» Required task 1:
In the forum thread on unlocking AMD processors, in which direction are Athlon 64 FX processors unlocked?
» Required task 2:
Which usernames appear in square brackets in the forum thread on unlocking AMD processors? List every one.
» Required task 3:
Extend the forum thread on unlocking AMD processors with a new post that follows its final reply.

Will it be easy to unlock these though, because if there is potentially to destory it I would not risk it.

Re:unlocking?

[bersl2]

Multipliers on AMD processors are unlocked in the downward direction.

Re:unlocking?

[eRacer1]

Multipliers on AMD processors are unlocked in the downward direction.

Athlon 64 processors are unlocked in the downward direction. Athlon 64 FX processors are unlocked in both directions.

water cooling

[essreenim]

..with water brought to you directly from the highly polluted canals of Venice. Sniff, ahhhhh, I love the smell of sewage in my PC..

nt

I think I hear an FX-61 calling my name!

Sorry, actually, that's my Intel chip. Noisy bugger.

uh

[eobanb]

What real good does overclocking 2 to 2.8 really do? These cores keep getting faster and faster, yet the increase in number of floating-point operations per second achieved isn't really that spectacular. How about a more intelligent (parallel) architecture to begin with?

Re:uh

Warning Independent Thought Detected.

The white van has been dispatched.

You will be taken to the Marketing 101 Re-education center.

Hmm.

» Information shown:
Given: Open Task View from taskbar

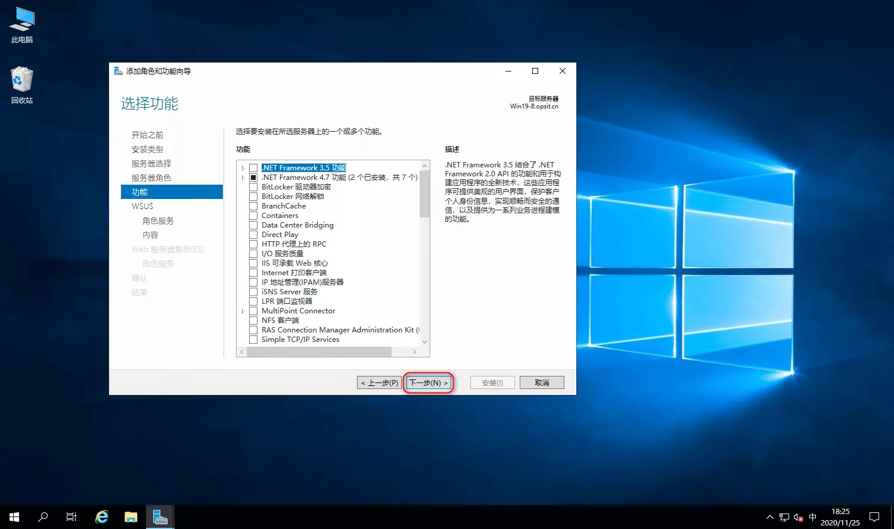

» Expected answer 1:
Both directions.

» Expected answer 2:
bersl2, eRacer1, essreenim, eobanb

» Expected answer 3:
[iostream_dot_h]

An 800MHz overclock on stock cooling is absolutely incredible... But it kind of makes me wonder why AMD doesn't make the default core speed on the proc higher.

Re:Hmm.

[eobanb]

Because then we'd complain about how we can't overclock it. It's not about technology anymore, it's about psychology.

Re:Hmm.

This is partially a manufacturing issue.

Since all the chips in a given line use the same core, they all have the same speed paths, ie some signals take longer to get from A->B than others because of more logic, longer distance, etc. The difference comes in during manufacturing. These companies are good at making transistors, but they don't get them perfect every time. When a chip is designed, they look for a theoretical maximum/minimum speed. If a chip doesn't meet the minimum speed at production is is scrapped, this is relatively rare considering the complexity.

On the other end you have chips striving to make maximum speeds. If every chip off a die could be rated at the maximum speed, that would be quite a feat, but it doesn't work that way. After the chips are made, they perform speed tests on them and "bin" the chips.
Chips get placed in lower bins for one of two reasons.
(1)some of the transistors weren't quite up to par during testing/"binning" and ran a little slower and would become unstable in the higher speed ranges
(2)they have to drop a chip into a lower bin for market segments, ie this speed is popular and we're out of them... take the next speed up and drop them into this slot.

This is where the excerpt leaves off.